*Assigned task*. Wherever "Locate" shows up in the records below, copy the whole line.

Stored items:
····················
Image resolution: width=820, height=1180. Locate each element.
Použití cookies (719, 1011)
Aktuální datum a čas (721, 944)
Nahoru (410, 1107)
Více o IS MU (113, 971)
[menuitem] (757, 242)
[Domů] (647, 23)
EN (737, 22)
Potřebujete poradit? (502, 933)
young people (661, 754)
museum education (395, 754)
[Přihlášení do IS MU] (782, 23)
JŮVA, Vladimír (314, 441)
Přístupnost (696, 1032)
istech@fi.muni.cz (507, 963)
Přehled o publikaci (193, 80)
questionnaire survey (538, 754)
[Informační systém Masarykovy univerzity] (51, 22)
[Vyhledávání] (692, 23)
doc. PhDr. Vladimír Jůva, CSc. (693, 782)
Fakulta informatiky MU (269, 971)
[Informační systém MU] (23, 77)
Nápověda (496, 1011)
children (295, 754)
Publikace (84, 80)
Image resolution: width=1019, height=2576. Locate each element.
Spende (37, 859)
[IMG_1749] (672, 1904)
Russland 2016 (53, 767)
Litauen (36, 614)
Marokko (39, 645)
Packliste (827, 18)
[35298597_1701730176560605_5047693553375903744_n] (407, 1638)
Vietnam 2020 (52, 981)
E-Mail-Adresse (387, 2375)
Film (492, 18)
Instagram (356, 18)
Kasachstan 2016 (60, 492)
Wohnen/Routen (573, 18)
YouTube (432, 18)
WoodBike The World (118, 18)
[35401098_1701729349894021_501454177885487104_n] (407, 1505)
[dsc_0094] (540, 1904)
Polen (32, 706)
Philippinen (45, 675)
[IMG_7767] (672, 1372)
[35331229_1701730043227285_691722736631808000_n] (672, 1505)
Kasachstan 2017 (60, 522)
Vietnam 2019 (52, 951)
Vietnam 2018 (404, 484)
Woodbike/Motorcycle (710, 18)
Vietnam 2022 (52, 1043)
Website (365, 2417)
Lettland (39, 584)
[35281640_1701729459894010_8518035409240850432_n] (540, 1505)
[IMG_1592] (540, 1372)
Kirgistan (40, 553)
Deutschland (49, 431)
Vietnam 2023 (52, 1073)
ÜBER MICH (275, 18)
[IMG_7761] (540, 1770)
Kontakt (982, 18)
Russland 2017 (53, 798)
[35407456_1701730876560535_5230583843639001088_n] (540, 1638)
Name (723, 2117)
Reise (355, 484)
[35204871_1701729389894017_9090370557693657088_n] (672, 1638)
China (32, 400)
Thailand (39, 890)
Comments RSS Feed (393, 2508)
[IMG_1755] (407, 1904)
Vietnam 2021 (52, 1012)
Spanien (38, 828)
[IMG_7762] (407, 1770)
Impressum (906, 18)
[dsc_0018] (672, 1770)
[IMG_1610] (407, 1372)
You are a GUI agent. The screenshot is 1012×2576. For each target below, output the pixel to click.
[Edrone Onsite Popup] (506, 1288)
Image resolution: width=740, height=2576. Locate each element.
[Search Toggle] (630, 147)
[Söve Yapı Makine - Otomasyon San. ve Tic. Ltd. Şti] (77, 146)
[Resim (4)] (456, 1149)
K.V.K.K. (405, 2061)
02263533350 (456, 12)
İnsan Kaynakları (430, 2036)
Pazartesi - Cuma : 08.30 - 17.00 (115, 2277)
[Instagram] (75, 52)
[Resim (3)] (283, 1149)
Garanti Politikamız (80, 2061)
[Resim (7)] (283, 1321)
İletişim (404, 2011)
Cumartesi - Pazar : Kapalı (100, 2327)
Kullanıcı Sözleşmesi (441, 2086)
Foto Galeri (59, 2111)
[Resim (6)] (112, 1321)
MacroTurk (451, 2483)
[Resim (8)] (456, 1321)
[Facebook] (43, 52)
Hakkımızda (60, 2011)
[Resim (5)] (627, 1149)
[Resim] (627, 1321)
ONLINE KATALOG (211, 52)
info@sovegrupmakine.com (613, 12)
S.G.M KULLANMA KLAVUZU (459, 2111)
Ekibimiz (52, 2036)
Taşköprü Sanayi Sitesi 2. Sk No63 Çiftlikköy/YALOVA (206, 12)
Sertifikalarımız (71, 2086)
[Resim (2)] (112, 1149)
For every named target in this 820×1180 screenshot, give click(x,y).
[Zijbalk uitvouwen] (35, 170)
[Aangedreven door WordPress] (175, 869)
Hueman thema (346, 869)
····················
*Written answer*.
Image resolution: width=820, height=1180. Locate each element.
Image resolution: width=1019, height=2576. Locate each element.
Image resolution: width=740, height=2576. Locate each element.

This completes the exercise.